Ele se levantou, desfazendo as bandagens dos nós dos dedos. Quando terminou, viu que suas mãos estavam manchadas de sangue onde a pele havia rompido. Ele olhou para o sangue e, por um breve segundo, sentiu uma vontade avassaladora de chorar. Não por Felix, não por Hazel, e nem mesmo por Max.
Ele queria chorar por si mesmo. Pelo garoto que amava sua família, mas que agora sentia que eles eram sua prisão. Pelo garoto que queria ser amado, mas que não sabia como aceitar afeto sem sentir que era mais uma obrigação em sua lista.
Ele saiu do ginásio e caminhou lentamente de volta para o prédio principal. No caminho, ele cruzou com Chloe e Red. Elas pararam e o observaram passar. Chloe parecia querer dizer algo, seus olhos brilhando com uma mistura de mágoa e preocupação, mas Red a segurou pelo braço, balançando a cabeça negativamente.
Luis não parou. Ele manteve o olhar fixo à frente, a expressão de pedra inabalável.
Ao passar pela frente do dormitório dos filhos dos vilões, ele hesitou por um milésimo de segundo. Ele olhou para a janela do quarto de Max. Estava escura. Não havia luzes coloridas, não havia fumaça de chá, não havia música excêntrica.
Era apenas um quarto escuro em uma escola cheia de luz.
Luis apertou o passo. Ele precisava chegar ao seu quarto, colocar seus primos para dormir, garantir que todos estivessem seguros e, talvez, se tivesse sorte, dormir três horas antes que o ciclo recomeçasse.

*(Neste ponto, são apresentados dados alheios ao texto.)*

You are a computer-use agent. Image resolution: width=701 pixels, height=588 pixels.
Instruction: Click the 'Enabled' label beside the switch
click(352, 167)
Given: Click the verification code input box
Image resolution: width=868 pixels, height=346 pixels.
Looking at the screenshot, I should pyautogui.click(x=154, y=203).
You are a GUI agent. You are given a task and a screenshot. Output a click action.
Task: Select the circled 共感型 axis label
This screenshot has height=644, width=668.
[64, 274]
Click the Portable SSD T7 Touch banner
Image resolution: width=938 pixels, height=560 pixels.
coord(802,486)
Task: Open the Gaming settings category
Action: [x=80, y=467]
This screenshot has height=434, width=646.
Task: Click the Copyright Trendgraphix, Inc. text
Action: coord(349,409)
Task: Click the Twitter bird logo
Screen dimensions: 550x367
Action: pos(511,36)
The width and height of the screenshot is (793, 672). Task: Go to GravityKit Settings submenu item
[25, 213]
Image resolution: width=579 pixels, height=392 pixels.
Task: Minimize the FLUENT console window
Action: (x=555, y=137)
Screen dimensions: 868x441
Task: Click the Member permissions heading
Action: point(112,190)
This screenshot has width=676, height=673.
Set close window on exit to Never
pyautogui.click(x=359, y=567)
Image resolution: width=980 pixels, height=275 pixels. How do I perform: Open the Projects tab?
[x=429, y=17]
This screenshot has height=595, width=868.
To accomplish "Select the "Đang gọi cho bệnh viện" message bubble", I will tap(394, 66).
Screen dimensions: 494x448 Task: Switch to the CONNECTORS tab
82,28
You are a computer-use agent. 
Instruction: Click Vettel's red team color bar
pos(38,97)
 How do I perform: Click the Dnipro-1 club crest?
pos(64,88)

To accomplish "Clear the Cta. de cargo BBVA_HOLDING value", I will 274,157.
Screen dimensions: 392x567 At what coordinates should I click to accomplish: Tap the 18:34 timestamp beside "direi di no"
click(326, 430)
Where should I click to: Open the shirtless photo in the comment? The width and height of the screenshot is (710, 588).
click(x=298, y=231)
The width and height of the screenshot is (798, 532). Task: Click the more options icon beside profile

Ele tinha conseguido sua paz. Ele tinha afastado todos. Ele era, finalmente, o único Madrigal no topo de sua montanha de responsabilidades.
E enquanto ele entrava no seu dormitório e ouvia o grito imediato de um de seus primos — "Luis! O Juanito quebrou o lustre!" —, ele percebeu que o silêncio do ginásio era preferível ao caos, mas o peso no seu peito dizia que, em algum lugar entre a raiva e a exaustão, ele tinha perdido algo que não sabia se conseguiria recuperar.
Ele não se importava, ou pelo menos tentava se convencer disso enquanto pegava a vassoura para limpar os cacos de vidro. Afinal, ele era um Madrigal. E Madrigais não quebram. Eles apenas carregam o peso, até que não reste mais nada deles mesmos.
Luis olhou para o espelho do corredor e viu um estranho refletido. Um estranho com olhos cansados e punhos feridos.
— Amanhã será igual — murmurou ele para o reflexo.
Mas, no fundo, ele sabia que nada seria igual depois daquela explosão. O País das Maravilhas tinha ido embora, e ele tinha garantido que o Chapeleiro também fosse. O preço da paz era a solidão, e Luis Madrigal estava começando a descobrir que era um preço caro demais, mesmo para alguém com a sua força.